Carlos Meiou se haya pagando en un expendio de vinos y licores, le han puesto en una bolsa especial el vino que había comprado y buscaba en su saco la cartera, al tomarla se le cae la pequeña bolsa de tela con las hierbas medicinales de Rei y cuando lo levanta del suelo, siente de nuevo este terrible deslumbramiento blanco, el frío y el desconcierto que sintió con la visión que tuvo de Akane Hino y de su tío, pero ahora es diferente, ahora lo que ve lo aterroriza…

Akane Karasuma toma un pequeño dispositivo que parpadea y lo coloca dentro del "Fénix" luego cierra violentamente el capo del auto…cambia la visión y ahora ve las calles nocturnas de la ciudad de Tokio, y el chico puede ver como el "Fénix" fuera de control va a estrellarse en una esquina de la calle…

-¡NOOO!.-grita tapándose los oídos, todos en la tienda de vinos ven aterrados el joven que grita de la nada, Carlos agitado se detiene del mostrador y no sabe qué hacer, ¿Qué ha sido eso?...una visión de las que Rei habló, ¿Del pasado?...no…del futuro, esa bolsa la ha tocado Rei, por eso desató aquella visión, aunque no vio el desenlace siente una terrible aprehensión en su corazón.- Itoko san…-el joven deja al empleado y sale corriendo del lugar, a su paso avienta a uno de los clientes y sube apresurado al "Samurái" el cual con un rechinar de llantas sale disparado por las calles, Carlos va conduciendo y su rostro preocupado se refleja en el espejo, pita desesperado a un camión que se interpone y al no poder rebasarlo hace un giro y lo rodea, se pasa un alto y dos autos se abren pitando aterrorizados, pero al joven ya no le importa nada, su corazón late acelerado cuando llega a la parte trasera de "Galactic Entrerprises" y presiona su llave, se abre la puerta y el Toyota entra derrapando, hace un giro de 360 grados y de entre el humo generado por las llantas baja un furioso Meiou, Karasuma está sentada en las escaleras del lugar mirando a la nada, el chico llega y sin miramientos la sujeta de la ropa y la levanta.

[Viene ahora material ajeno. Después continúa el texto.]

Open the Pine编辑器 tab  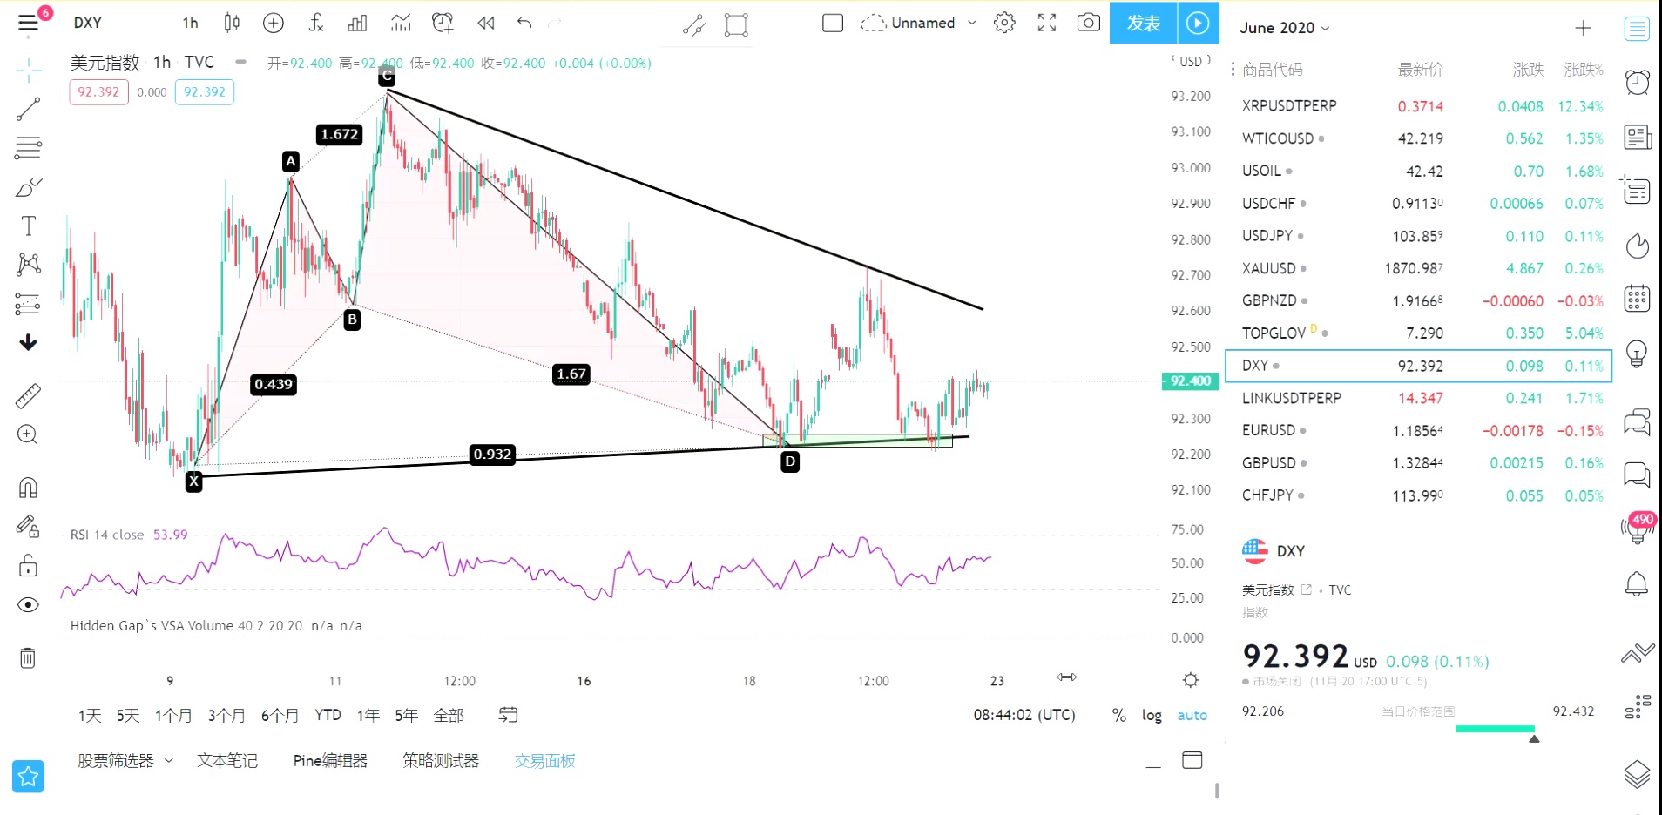(330, 760)
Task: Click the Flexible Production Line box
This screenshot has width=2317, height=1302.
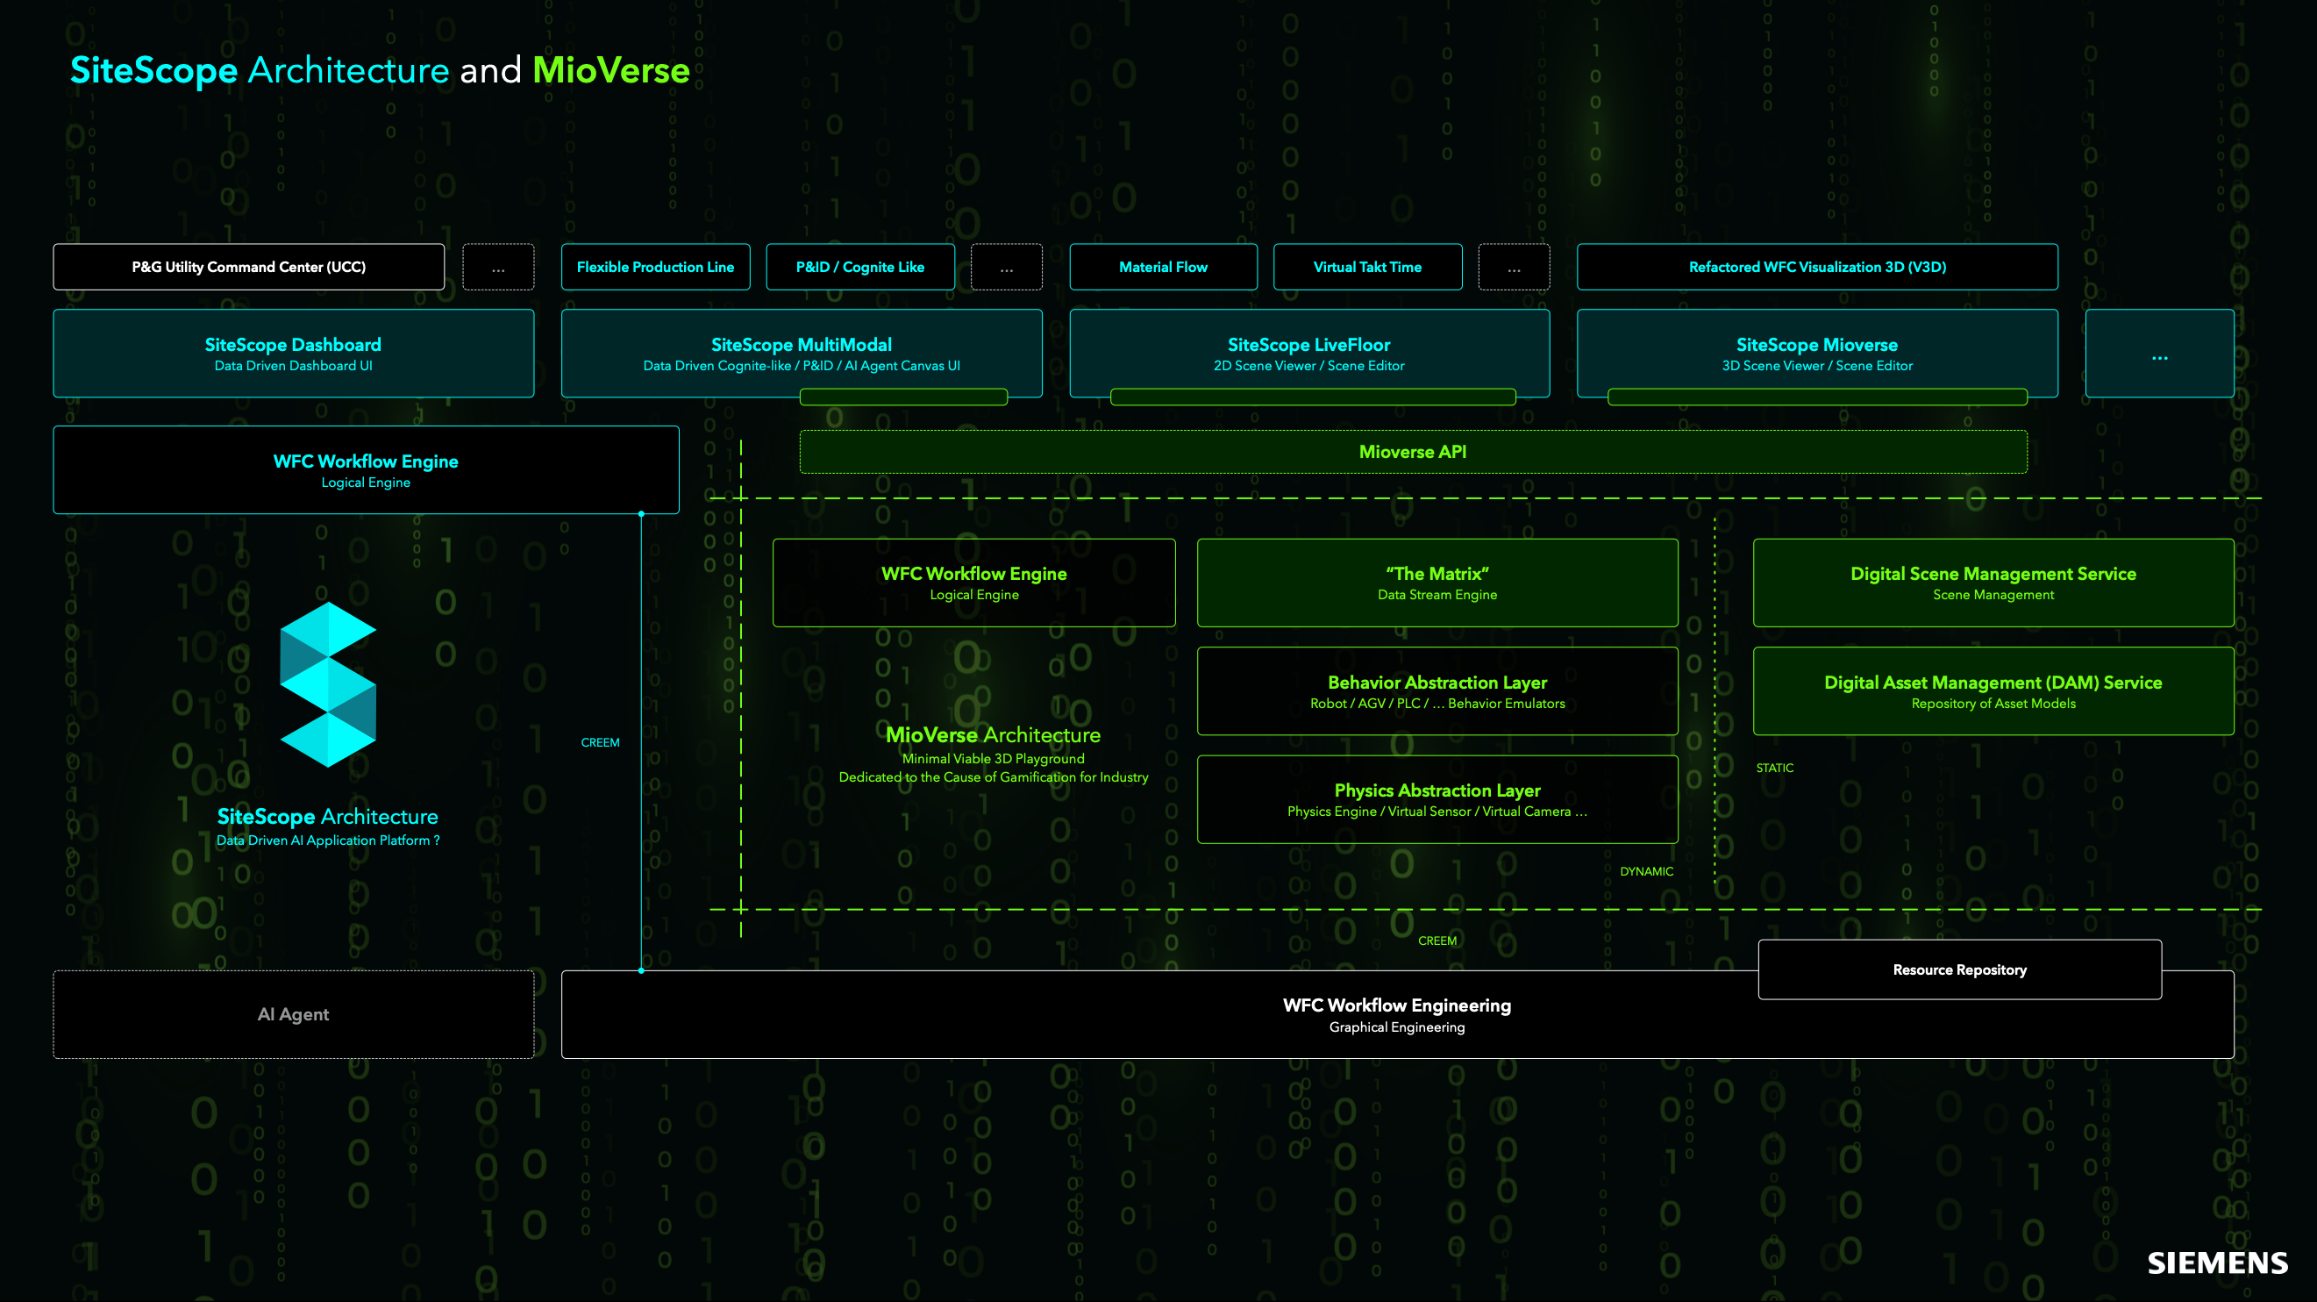Action: point(655,267)
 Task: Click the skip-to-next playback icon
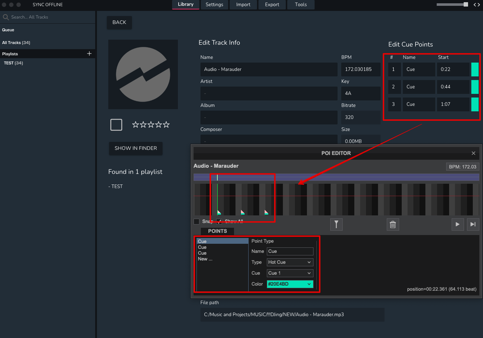[473, 224]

-¡¡Cómo pudiste hacer eso maldita!!.-le espeta Carlos.

-Joven Meiou…yo…yo…-dice ella confundida.-

-¡Tienes idea de lo que le puede pasar! ¡Va a morir! ¡Nos engañaste todo el tiempo!.-le dice el chico, por toda respuesta Karasuma llora copiosamente, Meiou furioso la suelta.-no perderé mi tiempo contigo.-dice él y se acerca a la computadora de TK, enciende el GPS del Fénix y mira las coordenadas.-¡Mierda!...están ya en Tokio, ruta 3 Daiba y entrarán a la ciudad, los alcanzaré en el entronque y avisaré a Rei.-añade el chico y regresa corriendo al auto el cual desaparece de nuevo por el lugar Karasuma sigue tirada en el suelo con la mirada perdida.

-Ya nada puede salvar a Rei Hino.-son las palabras finales de la mujer pelirroja…

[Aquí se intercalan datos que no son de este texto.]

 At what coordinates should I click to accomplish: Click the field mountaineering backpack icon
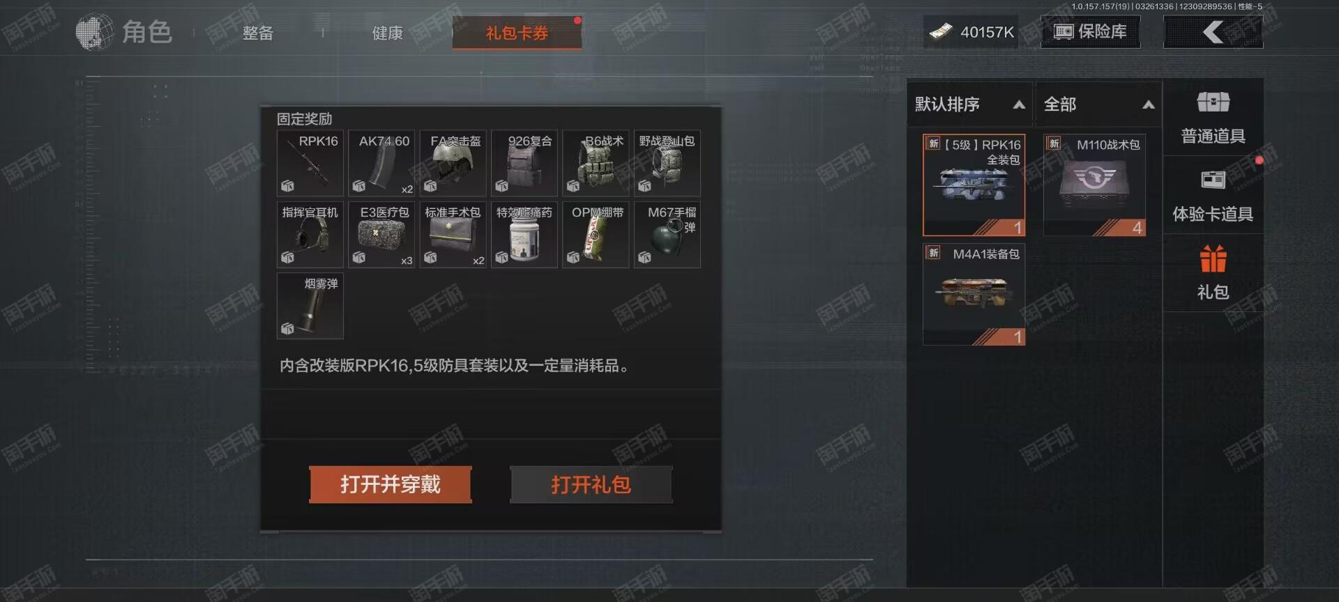click(x=667, y=163)
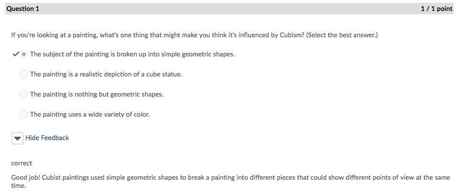This screenshot has width=469, height=196.
Task: Click the question prompt starting 'If you're looking'
Action: [x=144, y=35]

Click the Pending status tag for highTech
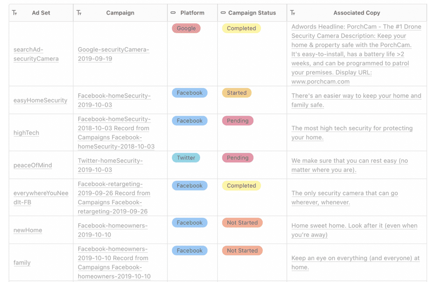[238, 121]
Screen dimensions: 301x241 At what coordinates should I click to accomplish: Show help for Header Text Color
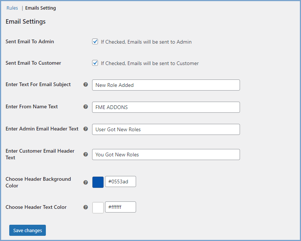click(x=85, y=207)
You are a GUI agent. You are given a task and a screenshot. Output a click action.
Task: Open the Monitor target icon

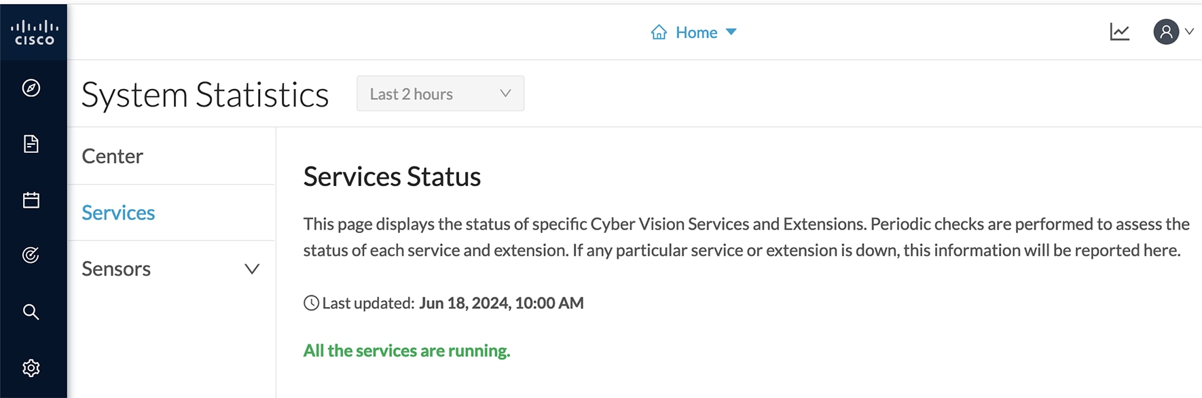coord(31,255)
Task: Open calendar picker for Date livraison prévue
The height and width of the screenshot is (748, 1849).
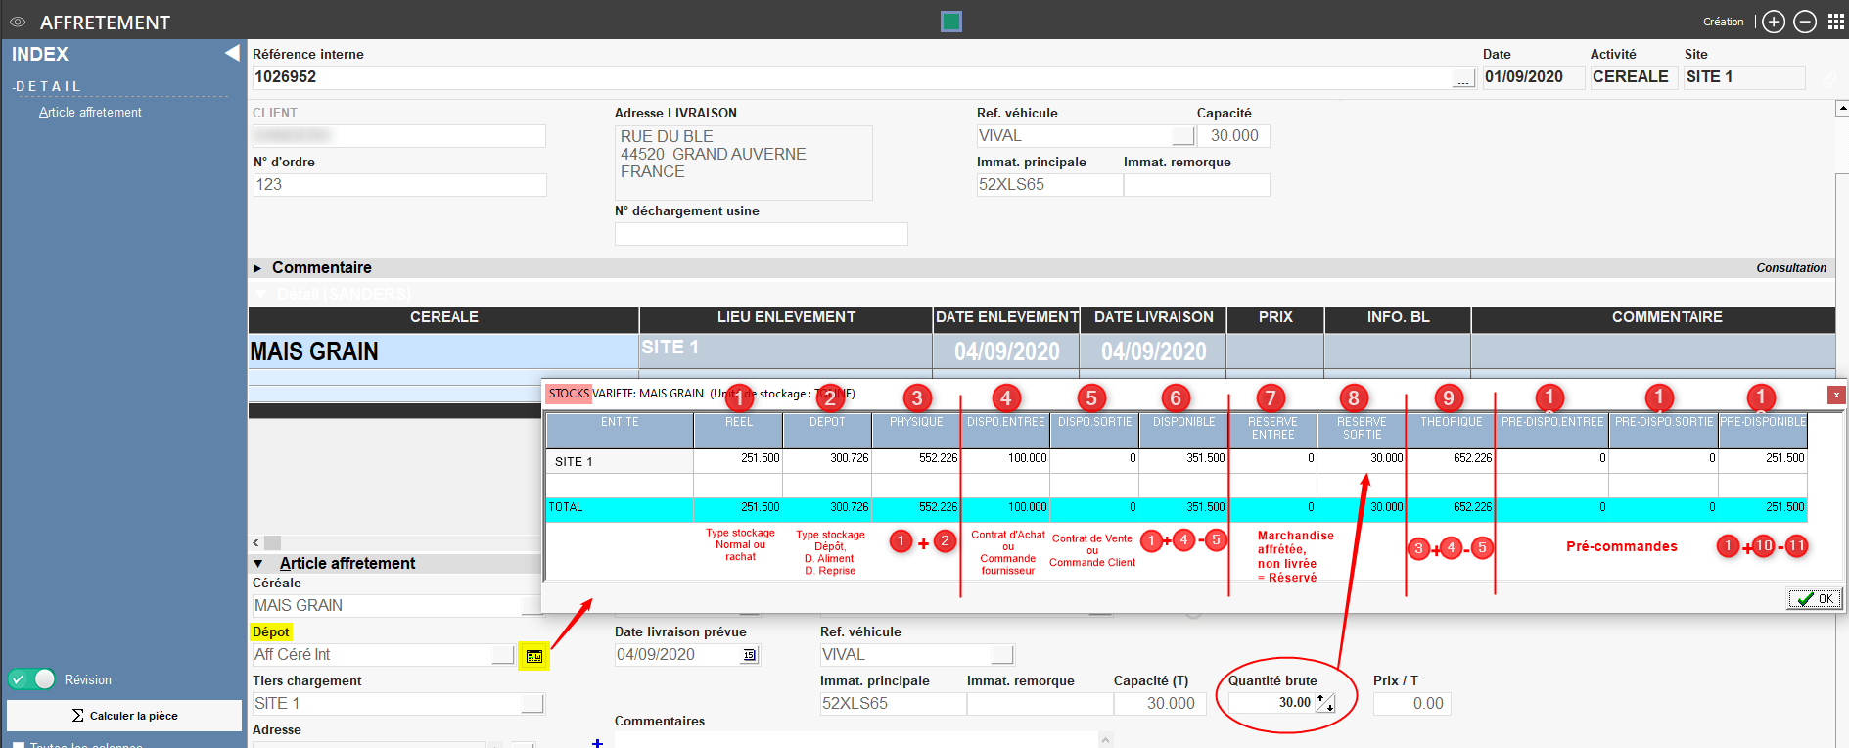Action: [x=750, y=655]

En el garaje de la mansión Yamada, Serena abre los ojos, siente que le duele mucho la cabeza y un líquido viscoso cae por su frente, todo le da vueltas, pero los recuerdos vividos en los instantes previos son tan terribles que para su desgracia no los puede olvidar, intenta moverse pero está atada a una silla, mueve desesperada sus manos tratando de zafarse.

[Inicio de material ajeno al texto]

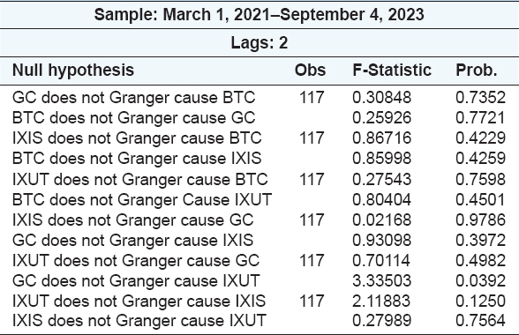Select row IXIS does not Granger cause GC
Image resolution: width=519 pixels, height=335 pixels.
(x=260, y=220)
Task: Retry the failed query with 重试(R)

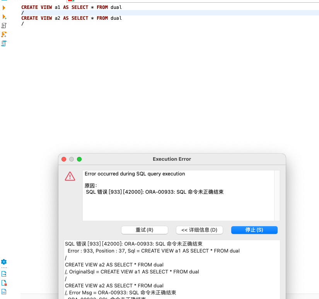Action: (144, 230)
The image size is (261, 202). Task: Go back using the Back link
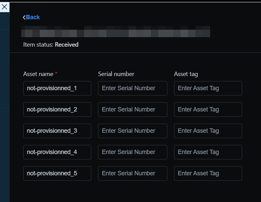(x=31, y=17)
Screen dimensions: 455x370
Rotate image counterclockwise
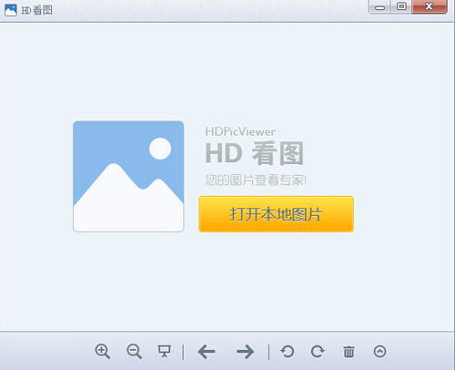pyautogui.click(x=287, y=352)
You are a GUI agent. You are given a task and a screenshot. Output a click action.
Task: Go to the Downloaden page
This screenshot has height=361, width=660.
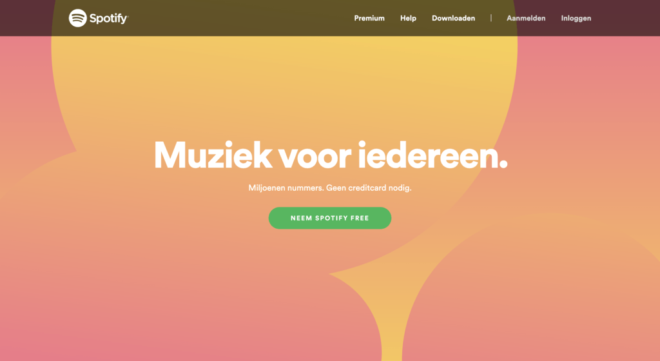[x=453, y=18]
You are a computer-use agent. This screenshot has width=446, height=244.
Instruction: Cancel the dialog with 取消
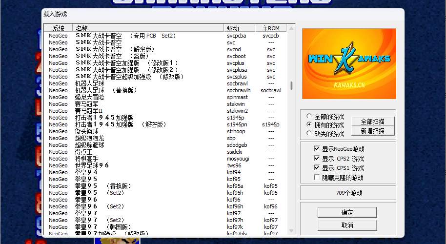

-No se lo recomiendo señorita Tsukino.-es la voz de Nyanko que está frente a la computadora la que la hace darse cuenta de que cada revelación fue una dolorosa realidad.-¿Lo ve?...eso pasa cuando hace enfadar a la señora.-añade la chica, en ese momento el radio a su lado suena.

Nyanko! ¡Es Alluminum! ¡La señora y Rei Hino han entrado a la C1 ahora y van a Tokio! ¡Dame las coordenadas con el GPS porque van a una velocidad terrible y las perdimos!.-

-Ahora veo.-dice la mujer de trenzas negras y manipula unos datos, Serena sentada en la silla sigue tratando de desatarse con desesperación…¡Rei está en peligro! ¡Esa maldita de Yamada la va a asesinar si ella no hace algo! Siente el dolor en sus muñecas al intentar desatarse pero no le importa, jala, mueve las manos, se hiere pero debe salir.-ya las tengo, salen por el entronque a Shibuya, entrarán de lleno en la ciudad por la 103, pueden tomar el atajo poniente…no espera…¡Demonios!...van cambiando de de ruta, esto es horrible, ¿El Fairlady va a 300?....-explica Nyanko, pero en ese momento se da cuenta de algo, el sonido de la puerta de un auto al ser cerrada la saca de su abstracción en la computadora y solo puede ver como el Nissan S15 plateado sale como bólido derrapando.-¡Mierda! ¡Se escapó!.-ruge Nyanko al ver la silla de Serena vacía.--¡No te dejaré salir!.-dice la asalariada de Yamada y presiona un botón que cierra una cortina en la salida impidiendo el paso.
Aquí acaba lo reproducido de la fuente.